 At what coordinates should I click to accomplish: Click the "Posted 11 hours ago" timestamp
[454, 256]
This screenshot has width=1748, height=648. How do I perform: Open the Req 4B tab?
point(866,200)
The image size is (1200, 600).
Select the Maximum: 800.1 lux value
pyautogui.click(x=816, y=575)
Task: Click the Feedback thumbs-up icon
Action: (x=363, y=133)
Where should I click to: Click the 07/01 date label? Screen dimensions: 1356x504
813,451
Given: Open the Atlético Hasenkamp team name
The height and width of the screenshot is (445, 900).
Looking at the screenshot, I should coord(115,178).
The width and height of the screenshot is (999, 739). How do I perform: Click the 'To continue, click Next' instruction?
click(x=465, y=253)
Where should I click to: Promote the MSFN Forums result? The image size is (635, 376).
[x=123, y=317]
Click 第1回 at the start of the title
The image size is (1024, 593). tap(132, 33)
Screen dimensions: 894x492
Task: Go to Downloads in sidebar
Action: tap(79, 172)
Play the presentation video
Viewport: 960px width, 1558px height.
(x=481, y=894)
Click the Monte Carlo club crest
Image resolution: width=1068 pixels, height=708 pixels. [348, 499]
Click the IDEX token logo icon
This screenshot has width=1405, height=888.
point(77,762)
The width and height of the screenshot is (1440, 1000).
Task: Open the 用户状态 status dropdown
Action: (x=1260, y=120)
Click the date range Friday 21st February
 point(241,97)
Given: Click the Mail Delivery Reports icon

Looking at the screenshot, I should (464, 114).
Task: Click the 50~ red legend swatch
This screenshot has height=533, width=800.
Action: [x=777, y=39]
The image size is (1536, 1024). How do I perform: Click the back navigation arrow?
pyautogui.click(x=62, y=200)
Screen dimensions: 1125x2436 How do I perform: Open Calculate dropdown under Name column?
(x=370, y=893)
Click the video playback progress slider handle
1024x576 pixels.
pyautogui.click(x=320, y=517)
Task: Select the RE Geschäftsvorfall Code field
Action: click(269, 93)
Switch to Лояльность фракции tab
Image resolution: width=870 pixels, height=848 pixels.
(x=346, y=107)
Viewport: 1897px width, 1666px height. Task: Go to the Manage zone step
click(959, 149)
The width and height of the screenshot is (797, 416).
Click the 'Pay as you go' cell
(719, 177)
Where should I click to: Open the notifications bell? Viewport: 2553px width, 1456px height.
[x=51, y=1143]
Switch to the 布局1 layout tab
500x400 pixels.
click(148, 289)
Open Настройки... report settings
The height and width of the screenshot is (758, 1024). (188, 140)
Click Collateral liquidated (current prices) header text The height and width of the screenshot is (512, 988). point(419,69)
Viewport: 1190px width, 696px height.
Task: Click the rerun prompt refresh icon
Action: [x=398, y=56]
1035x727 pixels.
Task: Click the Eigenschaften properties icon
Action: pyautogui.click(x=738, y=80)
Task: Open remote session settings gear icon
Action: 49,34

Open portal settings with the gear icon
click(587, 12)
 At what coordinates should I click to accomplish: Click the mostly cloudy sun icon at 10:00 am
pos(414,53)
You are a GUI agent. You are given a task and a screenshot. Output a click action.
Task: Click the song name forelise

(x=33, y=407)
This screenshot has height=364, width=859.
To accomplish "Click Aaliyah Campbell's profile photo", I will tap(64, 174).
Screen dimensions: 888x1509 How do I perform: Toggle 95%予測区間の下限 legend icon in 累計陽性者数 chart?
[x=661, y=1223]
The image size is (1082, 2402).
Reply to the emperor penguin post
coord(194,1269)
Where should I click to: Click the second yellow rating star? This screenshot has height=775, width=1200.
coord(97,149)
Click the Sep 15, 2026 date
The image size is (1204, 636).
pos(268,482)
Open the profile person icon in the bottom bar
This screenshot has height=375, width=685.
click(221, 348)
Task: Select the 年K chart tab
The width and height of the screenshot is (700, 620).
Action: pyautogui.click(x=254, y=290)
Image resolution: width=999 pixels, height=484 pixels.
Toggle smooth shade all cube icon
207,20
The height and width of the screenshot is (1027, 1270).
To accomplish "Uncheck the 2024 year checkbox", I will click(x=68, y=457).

*PROBLEM*: What is needed is every line of the records that contains the word "profile".

*ANSWER TO THE PROBLEM*:
To accomplish "Click Aaliyah Campbell's profile photo", I will tap(64, 174).
Open the profile person icon in the bottom bar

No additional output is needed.